### WHAT IS REQUIRED
Each line of the data below that holds the word "zoom" is to be reported in full.
+++ DATASET EXCERPTS +++
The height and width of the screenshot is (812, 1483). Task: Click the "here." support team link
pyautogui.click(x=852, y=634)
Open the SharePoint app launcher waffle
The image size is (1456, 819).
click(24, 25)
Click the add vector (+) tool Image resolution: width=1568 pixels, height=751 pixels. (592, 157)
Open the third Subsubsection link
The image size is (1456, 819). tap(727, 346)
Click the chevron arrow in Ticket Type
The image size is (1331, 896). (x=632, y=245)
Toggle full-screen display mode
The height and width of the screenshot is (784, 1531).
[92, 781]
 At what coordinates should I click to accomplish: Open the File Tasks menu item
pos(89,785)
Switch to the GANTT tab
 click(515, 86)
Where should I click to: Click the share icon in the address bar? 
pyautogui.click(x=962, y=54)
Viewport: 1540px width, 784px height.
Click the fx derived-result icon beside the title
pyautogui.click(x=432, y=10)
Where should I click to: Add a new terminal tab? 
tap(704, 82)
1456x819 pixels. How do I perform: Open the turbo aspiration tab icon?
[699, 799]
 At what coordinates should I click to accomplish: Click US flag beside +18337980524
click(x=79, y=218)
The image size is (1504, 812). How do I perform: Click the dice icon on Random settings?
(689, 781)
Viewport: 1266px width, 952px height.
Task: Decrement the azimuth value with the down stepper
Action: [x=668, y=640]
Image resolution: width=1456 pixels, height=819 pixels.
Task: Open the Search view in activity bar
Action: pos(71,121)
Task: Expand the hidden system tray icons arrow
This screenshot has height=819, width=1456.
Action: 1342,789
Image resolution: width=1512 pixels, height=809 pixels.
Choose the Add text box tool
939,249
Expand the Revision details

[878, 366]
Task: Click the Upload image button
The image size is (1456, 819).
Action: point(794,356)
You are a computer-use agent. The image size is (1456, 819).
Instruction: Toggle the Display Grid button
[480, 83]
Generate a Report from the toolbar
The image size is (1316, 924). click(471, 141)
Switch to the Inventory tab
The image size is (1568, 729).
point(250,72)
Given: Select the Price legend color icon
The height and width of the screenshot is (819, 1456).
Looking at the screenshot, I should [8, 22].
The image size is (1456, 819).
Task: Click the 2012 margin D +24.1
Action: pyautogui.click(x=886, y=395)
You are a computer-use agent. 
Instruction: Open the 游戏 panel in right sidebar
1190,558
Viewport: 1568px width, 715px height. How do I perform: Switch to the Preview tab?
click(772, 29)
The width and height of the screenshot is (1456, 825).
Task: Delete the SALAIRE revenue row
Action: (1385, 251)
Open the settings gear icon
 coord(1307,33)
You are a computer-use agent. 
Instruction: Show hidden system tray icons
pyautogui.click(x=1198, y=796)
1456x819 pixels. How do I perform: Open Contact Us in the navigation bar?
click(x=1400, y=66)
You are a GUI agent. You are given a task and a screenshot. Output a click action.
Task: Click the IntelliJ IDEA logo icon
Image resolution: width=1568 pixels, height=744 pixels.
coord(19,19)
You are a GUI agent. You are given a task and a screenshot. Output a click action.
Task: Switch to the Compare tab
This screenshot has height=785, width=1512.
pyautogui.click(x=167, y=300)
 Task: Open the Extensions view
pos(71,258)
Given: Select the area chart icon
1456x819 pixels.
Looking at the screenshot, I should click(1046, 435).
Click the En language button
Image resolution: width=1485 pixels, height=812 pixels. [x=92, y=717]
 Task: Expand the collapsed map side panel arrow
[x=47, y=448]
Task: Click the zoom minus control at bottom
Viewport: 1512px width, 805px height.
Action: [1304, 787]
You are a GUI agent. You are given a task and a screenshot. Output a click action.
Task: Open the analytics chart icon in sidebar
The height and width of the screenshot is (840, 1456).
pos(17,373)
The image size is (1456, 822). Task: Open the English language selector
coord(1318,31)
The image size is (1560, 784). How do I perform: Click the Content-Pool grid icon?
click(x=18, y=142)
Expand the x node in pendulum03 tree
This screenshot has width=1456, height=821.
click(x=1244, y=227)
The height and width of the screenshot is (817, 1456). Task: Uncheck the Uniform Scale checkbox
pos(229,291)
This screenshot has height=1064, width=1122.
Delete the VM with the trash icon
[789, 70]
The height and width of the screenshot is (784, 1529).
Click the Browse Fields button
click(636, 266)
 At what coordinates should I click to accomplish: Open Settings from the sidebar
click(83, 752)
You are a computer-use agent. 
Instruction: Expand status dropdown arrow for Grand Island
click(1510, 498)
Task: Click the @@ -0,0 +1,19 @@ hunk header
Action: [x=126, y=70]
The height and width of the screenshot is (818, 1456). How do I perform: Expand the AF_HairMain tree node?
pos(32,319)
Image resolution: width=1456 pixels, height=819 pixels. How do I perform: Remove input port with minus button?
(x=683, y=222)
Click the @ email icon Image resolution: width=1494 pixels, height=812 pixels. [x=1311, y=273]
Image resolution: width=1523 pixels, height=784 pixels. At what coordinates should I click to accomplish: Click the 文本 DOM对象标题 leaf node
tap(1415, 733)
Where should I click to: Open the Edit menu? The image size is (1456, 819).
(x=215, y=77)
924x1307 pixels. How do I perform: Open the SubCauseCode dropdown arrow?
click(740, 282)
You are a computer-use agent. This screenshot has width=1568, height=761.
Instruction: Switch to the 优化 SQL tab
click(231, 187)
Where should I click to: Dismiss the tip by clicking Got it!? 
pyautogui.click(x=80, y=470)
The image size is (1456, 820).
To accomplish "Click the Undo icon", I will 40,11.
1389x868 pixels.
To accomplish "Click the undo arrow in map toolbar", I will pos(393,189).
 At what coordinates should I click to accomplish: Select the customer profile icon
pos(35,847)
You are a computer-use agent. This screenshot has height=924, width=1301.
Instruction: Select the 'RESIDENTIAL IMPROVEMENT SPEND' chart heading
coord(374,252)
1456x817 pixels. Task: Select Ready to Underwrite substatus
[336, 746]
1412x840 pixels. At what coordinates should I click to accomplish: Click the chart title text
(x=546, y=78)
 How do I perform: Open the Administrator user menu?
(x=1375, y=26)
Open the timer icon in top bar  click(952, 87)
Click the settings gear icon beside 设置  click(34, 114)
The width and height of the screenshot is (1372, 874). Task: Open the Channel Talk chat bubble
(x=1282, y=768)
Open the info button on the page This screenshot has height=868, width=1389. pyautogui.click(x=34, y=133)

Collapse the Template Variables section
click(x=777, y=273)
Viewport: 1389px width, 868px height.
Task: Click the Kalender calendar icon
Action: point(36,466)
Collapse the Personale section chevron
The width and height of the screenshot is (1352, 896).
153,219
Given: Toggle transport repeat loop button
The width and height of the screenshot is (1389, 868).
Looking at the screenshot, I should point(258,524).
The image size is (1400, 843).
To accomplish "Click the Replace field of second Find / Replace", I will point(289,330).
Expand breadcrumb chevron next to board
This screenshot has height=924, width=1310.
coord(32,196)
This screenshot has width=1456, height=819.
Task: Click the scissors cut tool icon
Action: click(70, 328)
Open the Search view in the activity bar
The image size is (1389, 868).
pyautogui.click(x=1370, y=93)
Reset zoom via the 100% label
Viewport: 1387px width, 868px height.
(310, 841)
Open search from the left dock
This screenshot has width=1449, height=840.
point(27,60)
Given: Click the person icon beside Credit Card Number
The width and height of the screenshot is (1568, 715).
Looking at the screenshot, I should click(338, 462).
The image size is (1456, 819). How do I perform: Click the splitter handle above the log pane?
+++
### ANSWER TO THE PROBLEM
Task: Click the zoom minus control at bottom
Reset zoom via the 100% label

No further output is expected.